* **EXERCISE GOAL**:
Transcribe the listing exactly, leaving out every picture.
(RECORDED DATA begins)
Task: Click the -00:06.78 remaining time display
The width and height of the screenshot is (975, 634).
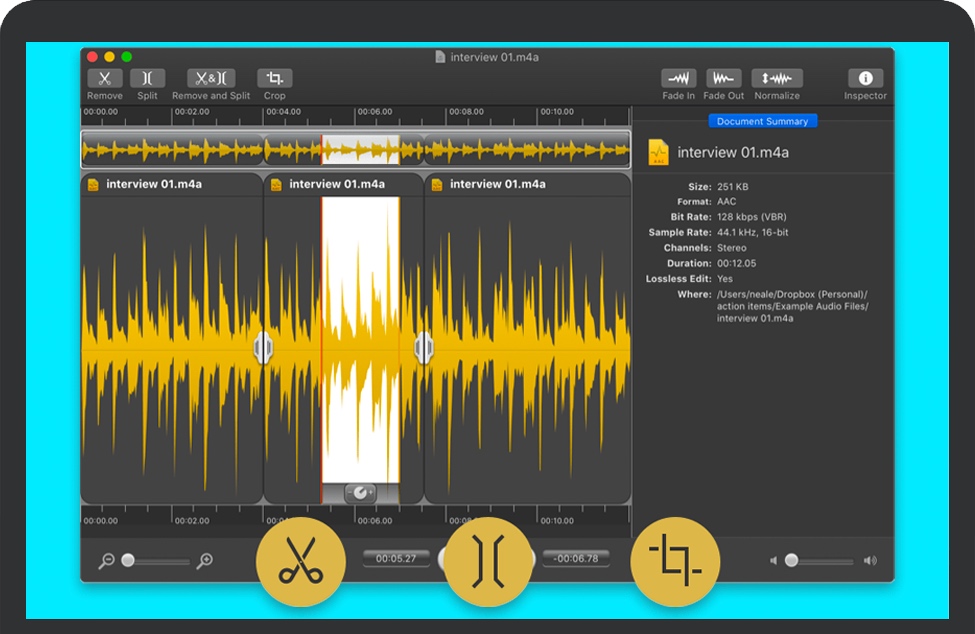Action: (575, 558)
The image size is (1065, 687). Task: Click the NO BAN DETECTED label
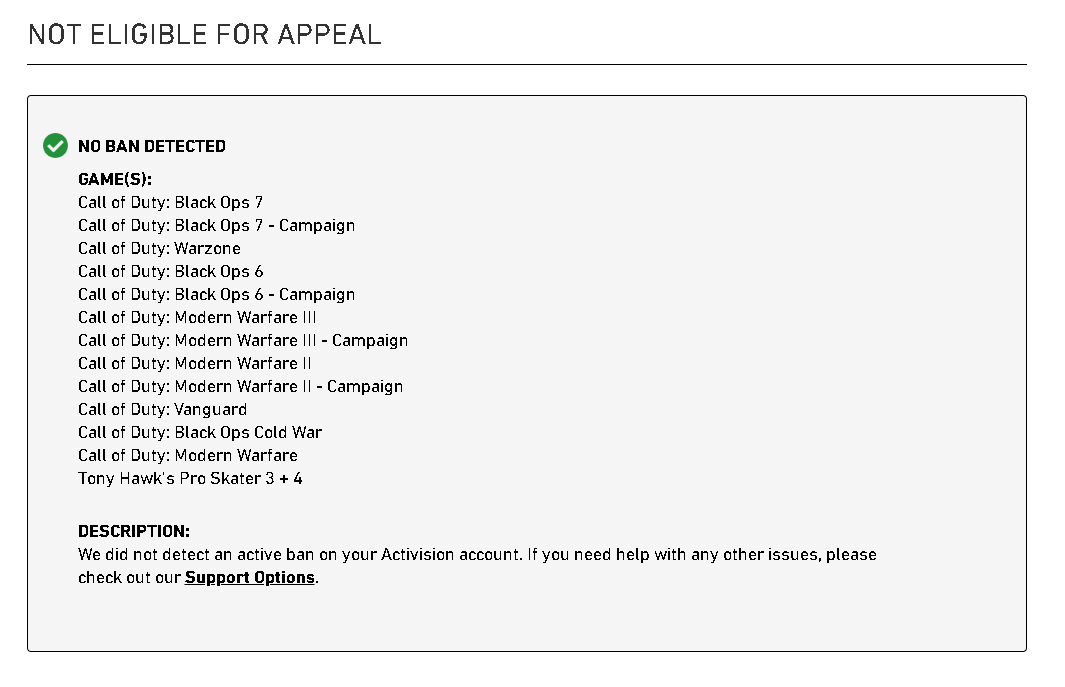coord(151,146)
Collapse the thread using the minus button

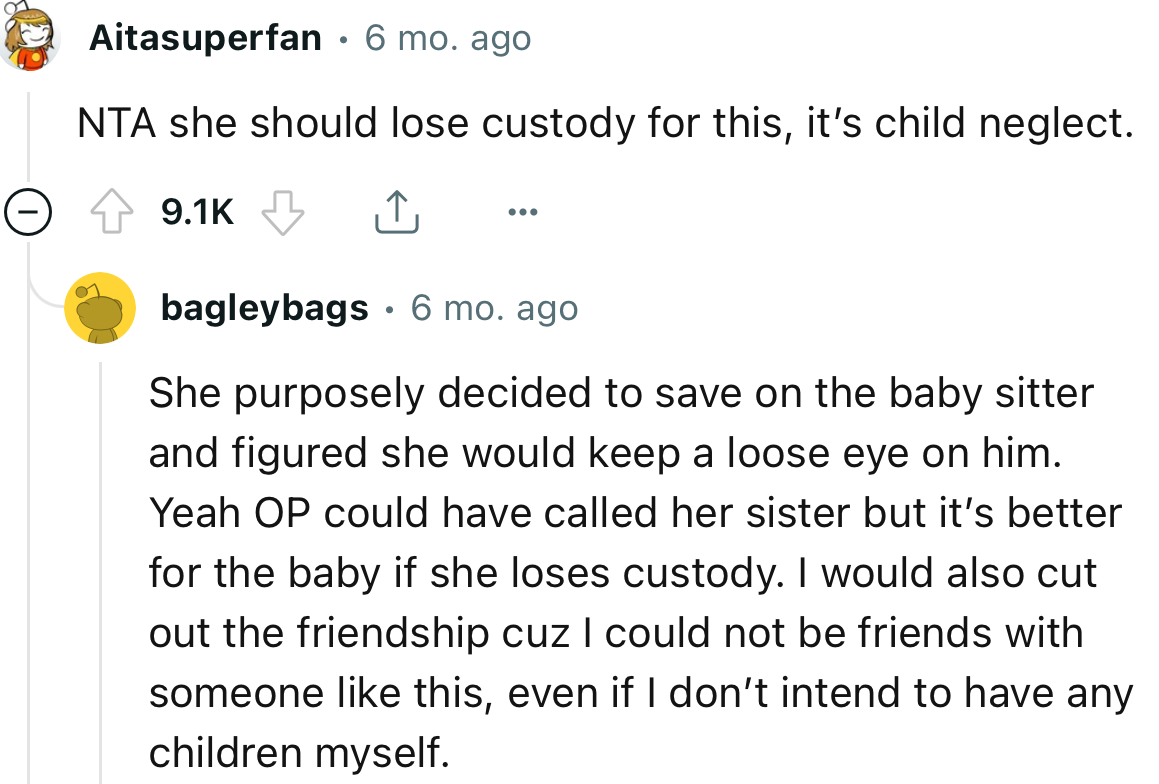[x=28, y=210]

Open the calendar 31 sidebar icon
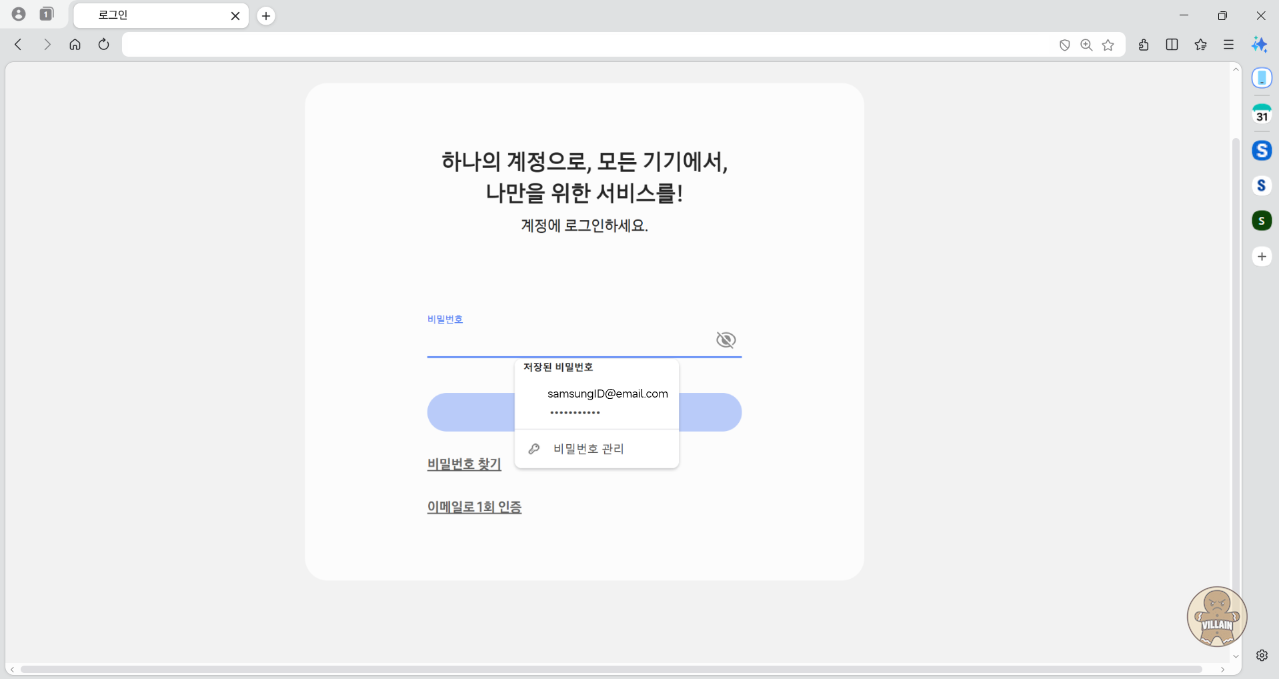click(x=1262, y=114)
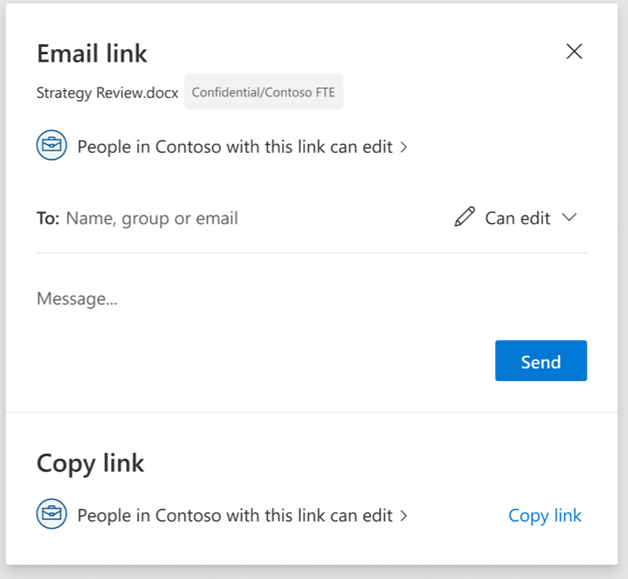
(RECORDED DATA ends)
* **TASK SOLUTION**:
Task: Click the -00:06.78 remaining time display
The width and height of the screenshot is (975, 634).
Action: (575, 558)
The image size is (1065, 687). Task: Click the NO BAN DETECTED label
coord(151,146)
Collapse the thread using the minus button

[x=28, y=210]

Open the calendar 31 sidebar icon
click(x=1262, y=114)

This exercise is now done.